| DOCUMENT SECTION |

Will lifting weights make me bulky?

Over the last five years, we have been fortunate enough to coach and welcome many different type people to the gym. Those with no experience, to those with plenty, grandparents to sixth formers, men who want more muscle, to women who want to drop a dress size. One of the most common questions asked by the girls when they first start is, “will the weights make me look bulky?”… It is a question that I also wondered myself when beginning CrossFit and today we are going to address it.

I would like to start this article off by saying that everyone has different fitness and body goals. Some people may aspire to look like a Victoria Secret model, some may want to look like a CrossFit Games athlete. Even within these two categories there are huge variations. All that we should be concerned with is creating the best version of ourselves and understanding that everyone is different.

Whoever you are, whatever your goals are it is important to know that weightlifting is beneficial for all. For those of you worrying about becoming ‘bulky’ here are some facts that should help answer those questions.

1: We don’t have enough testosterone.

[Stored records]
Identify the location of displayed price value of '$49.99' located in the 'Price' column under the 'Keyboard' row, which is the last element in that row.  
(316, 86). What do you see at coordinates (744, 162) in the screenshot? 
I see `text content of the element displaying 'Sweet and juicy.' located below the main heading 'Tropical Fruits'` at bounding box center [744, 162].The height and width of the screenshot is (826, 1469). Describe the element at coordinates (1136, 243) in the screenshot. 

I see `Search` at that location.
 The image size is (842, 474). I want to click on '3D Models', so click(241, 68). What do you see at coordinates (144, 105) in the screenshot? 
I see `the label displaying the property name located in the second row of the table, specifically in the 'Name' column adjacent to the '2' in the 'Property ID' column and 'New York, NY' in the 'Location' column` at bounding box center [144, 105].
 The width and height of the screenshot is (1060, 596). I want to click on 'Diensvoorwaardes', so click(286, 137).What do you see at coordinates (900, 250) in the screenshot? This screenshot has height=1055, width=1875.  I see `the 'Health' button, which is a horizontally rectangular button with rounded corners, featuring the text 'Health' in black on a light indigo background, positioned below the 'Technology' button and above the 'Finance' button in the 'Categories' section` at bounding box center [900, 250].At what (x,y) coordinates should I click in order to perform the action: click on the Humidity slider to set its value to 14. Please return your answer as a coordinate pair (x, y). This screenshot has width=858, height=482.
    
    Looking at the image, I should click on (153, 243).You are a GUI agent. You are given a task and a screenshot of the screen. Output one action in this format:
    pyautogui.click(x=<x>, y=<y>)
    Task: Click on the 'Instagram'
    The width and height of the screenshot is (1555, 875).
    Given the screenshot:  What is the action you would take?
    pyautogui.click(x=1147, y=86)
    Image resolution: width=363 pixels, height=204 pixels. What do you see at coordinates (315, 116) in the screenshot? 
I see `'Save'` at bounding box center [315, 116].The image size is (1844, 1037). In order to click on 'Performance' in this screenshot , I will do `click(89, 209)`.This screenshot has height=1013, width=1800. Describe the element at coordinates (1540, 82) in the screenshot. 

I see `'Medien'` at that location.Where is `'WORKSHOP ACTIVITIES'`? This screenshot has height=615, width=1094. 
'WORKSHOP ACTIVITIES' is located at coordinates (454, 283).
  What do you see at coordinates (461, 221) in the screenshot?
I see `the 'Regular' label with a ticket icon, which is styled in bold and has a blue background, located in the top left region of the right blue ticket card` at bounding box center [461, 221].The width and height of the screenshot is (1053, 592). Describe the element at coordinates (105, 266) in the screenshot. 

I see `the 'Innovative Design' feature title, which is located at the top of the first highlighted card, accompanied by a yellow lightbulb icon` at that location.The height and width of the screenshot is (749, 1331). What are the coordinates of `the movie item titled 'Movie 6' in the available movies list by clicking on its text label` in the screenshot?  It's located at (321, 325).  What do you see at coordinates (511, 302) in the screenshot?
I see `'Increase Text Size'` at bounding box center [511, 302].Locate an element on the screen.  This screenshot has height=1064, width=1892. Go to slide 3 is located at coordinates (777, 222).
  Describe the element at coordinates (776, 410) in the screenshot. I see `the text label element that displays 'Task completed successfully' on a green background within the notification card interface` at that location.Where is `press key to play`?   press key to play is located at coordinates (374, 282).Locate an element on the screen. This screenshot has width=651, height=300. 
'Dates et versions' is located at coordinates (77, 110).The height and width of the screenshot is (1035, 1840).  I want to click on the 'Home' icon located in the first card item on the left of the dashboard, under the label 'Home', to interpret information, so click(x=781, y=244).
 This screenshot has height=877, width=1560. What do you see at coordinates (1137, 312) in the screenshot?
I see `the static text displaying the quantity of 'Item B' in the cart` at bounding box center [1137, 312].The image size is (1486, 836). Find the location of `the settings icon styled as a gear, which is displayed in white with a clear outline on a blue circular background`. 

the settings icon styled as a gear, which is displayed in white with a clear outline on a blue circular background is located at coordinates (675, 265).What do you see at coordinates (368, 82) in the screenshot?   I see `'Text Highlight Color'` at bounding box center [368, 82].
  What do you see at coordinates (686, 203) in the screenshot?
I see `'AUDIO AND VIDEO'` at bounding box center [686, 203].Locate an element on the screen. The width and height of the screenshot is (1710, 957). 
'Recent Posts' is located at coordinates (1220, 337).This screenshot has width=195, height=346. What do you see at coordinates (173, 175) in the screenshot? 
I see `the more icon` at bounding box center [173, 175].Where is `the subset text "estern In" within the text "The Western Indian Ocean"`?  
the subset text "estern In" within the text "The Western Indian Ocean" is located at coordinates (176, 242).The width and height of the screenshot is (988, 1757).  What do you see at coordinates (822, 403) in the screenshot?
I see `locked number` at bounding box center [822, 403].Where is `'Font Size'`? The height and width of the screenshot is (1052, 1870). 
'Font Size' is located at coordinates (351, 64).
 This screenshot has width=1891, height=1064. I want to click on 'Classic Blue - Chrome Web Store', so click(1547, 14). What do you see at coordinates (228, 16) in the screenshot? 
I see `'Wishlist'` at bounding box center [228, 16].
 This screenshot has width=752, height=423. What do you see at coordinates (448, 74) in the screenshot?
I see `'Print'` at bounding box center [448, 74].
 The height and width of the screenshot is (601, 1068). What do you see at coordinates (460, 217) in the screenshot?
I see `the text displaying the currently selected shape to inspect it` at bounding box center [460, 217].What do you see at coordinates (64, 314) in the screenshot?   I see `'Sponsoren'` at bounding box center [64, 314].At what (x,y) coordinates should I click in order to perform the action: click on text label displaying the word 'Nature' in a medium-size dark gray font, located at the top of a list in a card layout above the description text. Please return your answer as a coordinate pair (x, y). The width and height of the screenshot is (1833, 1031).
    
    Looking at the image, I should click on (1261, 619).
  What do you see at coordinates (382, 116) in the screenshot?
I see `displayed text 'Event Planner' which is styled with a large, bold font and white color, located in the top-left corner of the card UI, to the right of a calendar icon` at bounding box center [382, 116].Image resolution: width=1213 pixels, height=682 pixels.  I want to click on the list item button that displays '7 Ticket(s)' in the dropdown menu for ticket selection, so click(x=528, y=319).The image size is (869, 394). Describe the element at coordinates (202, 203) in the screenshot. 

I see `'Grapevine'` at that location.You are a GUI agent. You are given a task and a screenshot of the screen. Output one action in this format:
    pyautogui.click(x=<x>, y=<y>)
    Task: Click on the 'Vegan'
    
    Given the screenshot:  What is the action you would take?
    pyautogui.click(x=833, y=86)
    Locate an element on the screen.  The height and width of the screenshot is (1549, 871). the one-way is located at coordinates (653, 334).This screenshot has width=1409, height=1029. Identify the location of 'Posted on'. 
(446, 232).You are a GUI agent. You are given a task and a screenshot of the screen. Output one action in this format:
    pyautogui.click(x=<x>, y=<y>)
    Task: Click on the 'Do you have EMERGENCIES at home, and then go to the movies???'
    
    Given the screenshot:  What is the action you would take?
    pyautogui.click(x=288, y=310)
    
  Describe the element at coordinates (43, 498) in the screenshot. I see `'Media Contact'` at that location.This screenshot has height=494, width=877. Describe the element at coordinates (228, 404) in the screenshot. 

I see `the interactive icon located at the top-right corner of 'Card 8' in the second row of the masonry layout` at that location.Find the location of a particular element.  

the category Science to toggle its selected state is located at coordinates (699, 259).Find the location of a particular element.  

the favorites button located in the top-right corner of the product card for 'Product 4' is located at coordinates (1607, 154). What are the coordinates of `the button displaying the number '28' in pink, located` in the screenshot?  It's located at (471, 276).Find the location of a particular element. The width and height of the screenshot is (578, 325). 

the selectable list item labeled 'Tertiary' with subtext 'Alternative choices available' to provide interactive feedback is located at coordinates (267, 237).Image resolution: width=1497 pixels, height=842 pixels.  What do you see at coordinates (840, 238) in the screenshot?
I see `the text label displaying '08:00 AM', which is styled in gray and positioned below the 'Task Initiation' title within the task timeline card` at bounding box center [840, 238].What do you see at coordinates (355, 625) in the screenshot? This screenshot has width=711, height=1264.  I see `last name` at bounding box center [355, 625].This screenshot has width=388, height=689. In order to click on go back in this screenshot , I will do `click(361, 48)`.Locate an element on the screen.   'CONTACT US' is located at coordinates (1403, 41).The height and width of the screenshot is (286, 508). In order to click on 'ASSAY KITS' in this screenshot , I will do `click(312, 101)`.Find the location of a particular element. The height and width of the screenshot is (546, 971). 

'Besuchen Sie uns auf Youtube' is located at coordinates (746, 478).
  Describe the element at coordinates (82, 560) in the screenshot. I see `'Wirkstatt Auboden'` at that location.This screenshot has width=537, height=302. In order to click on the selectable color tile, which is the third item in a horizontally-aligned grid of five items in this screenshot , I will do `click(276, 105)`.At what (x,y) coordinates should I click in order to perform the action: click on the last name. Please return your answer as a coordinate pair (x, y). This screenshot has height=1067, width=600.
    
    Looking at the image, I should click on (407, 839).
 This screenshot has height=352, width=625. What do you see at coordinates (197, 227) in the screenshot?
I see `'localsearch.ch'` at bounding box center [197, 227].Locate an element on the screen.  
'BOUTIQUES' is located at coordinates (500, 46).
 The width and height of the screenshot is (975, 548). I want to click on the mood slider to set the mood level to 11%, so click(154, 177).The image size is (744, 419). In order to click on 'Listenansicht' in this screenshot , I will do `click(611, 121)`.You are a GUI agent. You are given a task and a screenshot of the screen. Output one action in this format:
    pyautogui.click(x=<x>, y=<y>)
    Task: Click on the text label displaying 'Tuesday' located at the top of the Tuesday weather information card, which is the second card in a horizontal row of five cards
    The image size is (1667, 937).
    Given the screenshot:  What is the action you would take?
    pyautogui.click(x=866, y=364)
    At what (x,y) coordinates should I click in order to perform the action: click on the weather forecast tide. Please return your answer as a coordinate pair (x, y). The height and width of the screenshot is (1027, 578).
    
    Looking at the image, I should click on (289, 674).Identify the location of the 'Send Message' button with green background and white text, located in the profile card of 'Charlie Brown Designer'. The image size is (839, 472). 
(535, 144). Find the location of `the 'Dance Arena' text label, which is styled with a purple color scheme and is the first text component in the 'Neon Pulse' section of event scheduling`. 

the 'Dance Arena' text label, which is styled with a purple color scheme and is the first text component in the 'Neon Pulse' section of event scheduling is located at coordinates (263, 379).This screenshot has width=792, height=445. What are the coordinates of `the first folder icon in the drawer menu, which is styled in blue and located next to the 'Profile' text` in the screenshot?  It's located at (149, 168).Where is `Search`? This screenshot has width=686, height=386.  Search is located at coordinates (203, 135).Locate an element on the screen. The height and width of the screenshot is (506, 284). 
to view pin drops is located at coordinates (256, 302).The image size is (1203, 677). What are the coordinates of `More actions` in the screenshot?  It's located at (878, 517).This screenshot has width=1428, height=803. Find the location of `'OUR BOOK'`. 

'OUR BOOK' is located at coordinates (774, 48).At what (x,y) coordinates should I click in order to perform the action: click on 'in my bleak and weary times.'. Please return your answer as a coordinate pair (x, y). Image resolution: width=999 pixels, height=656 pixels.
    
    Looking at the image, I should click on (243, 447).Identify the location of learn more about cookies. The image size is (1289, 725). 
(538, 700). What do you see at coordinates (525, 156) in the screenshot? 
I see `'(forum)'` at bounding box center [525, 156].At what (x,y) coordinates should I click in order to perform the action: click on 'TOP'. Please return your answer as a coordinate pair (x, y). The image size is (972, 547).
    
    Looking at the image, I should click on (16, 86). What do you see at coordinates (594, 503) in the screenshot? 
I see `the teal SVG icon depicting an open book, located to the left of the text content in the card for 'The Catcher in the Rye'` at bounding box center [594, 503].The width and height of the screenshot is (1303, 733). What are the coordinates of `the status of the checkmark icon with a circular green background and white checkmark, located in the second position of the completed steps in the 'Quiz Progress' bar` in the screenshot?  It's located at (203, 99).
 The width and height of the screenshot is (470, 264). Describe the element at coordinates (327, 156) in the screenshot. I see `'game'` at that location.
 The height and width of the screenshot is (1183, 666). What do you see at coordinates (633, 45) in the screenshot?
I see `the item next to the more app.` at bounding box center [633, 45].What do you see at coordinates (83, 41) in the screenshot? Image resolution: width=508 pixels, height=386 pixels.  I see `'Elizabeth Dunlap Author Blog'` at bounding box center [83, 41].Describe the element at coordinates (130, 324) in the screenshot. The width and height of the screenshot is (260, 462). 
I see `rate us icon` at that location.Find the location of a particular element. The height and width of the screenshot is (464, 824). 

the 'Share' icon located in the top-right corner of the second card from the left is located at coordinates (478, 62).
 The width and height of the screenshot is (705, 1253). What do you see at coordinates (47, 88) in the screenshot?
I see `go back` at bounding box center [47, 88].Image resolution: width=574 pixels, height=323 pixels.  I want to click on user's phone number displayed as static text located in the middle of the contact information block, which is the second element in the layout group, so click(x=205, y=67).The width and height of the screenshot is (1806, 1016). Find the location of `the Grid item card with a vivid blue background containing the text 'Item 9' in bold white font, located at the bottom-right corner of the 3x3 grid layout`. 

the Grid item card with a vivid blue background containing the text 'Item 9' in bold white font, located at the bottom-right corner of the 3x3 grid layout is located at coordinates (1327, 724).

| WORK INSTRUCTIONS |
1 > Translate this sentence from the weightlifting article into Spanish: "Whoever you are, whatever your goals are it is important to know that weightlifting is beneficial for all."
2 > Please carry on the article about lifting weights and bulk from the point where it stops.
The material was drawn from a separate source.

| EXPECTED OUTPUTS |
1 > Seas quien seas y sean cuales sean tus objetivos, es importante saber que el levantamiento de pesas es beneficioso para todos.

2 >
This is the hormone that is heavily responsible for building muscle and burning fat. The testosterone levels in men and women vary greatly. While men fall in the 300-1000 ng/dL range, women linger around 15-70 ng/dL making it much harder to build muscle.

2: We simply don’t eat enough to put on large amounts of muscle mass.

As a female you would have to eat in excess of several hundreds or even thousands of calories to build large amounts of muscle. When was the last time you sat down and put away two or three chicken breasts because you wanted extra protein? When was the last time you feasted on a dozen eggs in a single day because you were trying to add bulk?

3: Weightlifting builds muscle AND leads to fat loss

Adding a muscle under fat, and therefore looking bigger is a rational fear, because we traditionally look at weightlifting as the muscle builder and cardio as the fat-killer. But…what if weightlifting was both?

Researchers have indeed found that not only do weight and resistance training lead to fat loss, but they also maintain your resting energy expenditure (how many calories you burn at rest) better than traditional cardio.

4: Eating more of the right food, not less!

It is important to get a balance within your macronutrients. At the rate that it eliminates fat and builds muscle, you can know with certainty that weightlifting burns quite a few calories. This also means that at rest, your body is burning more calories than it used to.

You often see that many of us fall in to the habit of not eating enough carbs and proteins and it comes as no surprise that many start to feel exhausted everyday. Ensure you are eating enough calories, not just to maintain every day life, but to thrive when training too!